The need for real thorough scrutiny of Tory policies

August 14th, 2009

It really is time we got off the routine refrain that the Tories, if elected, would make huge cuts in public services while Labour will continue to protect people from the recession. It isn’t just that it’s simply not credited in that crude form, it deflects attention away from a range of Tory policy pronouncements which are now beginning to dribble out and which ought to be subjected to much more incisive scrutiny. And it’s not just what is being said by various Tory spokespersons; even more important is what is not yet being said which needs to be teased out. The best example of the latter is the Tories’ virtual silence on bank regulation, on preventing a recurrence (or deepening) of the present recession, on tax and tax havens, on City pay and bonuses, on the role of the State (provider, regulator, facilitator, or merely monitor?), and on control of markets (more de-regulation or less?). All of these go to the heart of Right-wing philosophy. Probing hard on any or all of them would expose whether Cameron is simply a front man for hard-line renewed Thatcherism or a cynical opportunist without a single ideological sinew in his body. But what little has already been said in other areas is even more revealing.
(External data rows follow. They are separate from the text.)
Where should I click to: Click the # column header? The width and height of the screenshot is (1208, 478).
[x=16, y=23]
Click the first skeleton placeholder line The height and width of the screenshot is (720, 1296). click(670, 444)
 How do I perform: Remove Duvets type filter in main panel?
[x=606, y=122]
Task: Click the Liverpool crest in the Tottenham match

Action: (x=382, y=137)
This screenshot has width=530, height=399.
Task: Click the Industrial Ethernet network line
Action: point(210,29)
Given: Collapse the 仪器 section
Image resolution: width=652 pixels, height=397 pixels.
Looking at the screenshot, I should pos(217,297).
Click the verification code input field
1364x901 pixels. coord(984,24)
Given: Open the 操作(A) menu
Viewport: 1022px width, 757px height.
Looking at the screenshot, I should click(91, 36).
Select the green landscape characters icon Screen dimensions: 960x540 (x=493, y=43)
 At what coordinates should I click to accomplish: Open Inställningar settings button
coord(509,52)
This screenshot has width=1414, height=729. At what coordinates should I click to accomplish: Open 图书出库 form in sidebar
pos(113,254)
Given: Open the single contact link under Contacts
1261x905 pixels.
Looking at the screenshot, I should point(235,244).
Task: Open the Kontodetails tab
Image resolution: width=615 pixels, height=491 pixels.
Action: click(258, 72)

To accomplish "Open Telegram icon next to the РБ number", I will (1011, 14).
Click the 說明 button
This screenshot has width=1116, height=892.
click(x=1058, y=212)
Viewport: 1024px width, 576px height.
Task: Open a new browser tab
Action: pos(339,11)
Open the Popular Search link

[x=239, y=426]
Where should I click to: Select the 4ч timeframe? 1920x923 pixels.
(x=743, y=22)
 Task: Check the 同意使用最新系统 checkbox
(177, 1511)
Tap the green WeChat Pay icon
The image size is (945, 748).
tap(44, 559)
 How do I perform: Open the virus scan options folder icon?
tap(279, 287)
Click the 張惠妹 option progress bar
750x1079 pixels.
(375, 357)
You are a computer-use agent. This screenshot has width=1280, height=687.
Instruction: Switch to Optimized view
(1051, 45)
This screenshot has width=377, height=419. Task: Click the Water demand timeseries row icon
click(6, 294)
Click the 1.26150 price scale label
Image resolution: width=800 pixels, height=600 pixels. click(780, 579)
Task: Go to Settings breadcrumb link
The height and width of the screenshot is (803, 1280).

The Tories appear to regard their proposal to let money follow the pupil to the school of their parents’ choice, and then to add a pupil premium for the poorest children, as their trump card for their claims to be progressive. But this, a variation of the old Tory policy of vouchers for education and health, simply opens up again the well-known problems of competition in public services. Many people cannot have their first choice because availability of places in desired (i.e. popular) schools, or access to preferred consultants in selected hospitals, is inevitably limited. Also, how would the Tories solve the age-old problem that focusing resources on popular schools must then drain resources away from less popular schools and risk provoking a slide into the status of sink schools (or sink housing estates or sink hospitals, etc.)?
Cameron has also talked about ‘recapitalising’ the poor. Presumably this is about extending asset ownership into the lowest quartile of the population, but how exactly could that achieved? Right-to-buy after a quarter century of sell-offs now offers only diminishing returns. Providing cheap shares for the non-shareowning segment of the public will only generate rapid share-selling, as it did previously when tried in the 1980s. The Tories don’t seem to realise that the problem is not a yearning for a property-owning democracy, but a desperate need to escape the instability of uncertain employment, low income, unequal rights in the workplace, and perceived discrimination in access to services.
In the current furore over health services, the Tories have covered themselves with eulogies about the NHS. They have of course no alternative because the NHS is universally popular and it would be far too dangerous in a pre-election period to suggest any significant meddling. But it is reasonable to demand that they should be a lot clearer about whether they propose any further restructuring of the NHS, or to introduce any greater private sector involvement either in private provision or in access for private patients.
Then there’s Cameron’s ‘radical redistribution of power’ in favour of ‘localism’. What exactly does this mean? The last Conservative Government actually tightened the strings of Whitehall control over local authorities and took away options for local funding and local taxation. It seems highly unlikely this will be reversed, but if it were, how will all the downsides of a postcode lottery producing huge unwarranted variations in provision be avoided?
There are so many other questions. Are the Tories really serious about the environment and climate change, and if so, what would they do about air travel, coal-fired power stations, and household carbon allowances? What is their view on the balance between the City (bloated) and manufacturing (starved)? Would gthey take de-regulation, privatisation and the dominance of corporate power even further? Would social immobility and inequality harden yet more? Time for a real debate, not sterile mantras.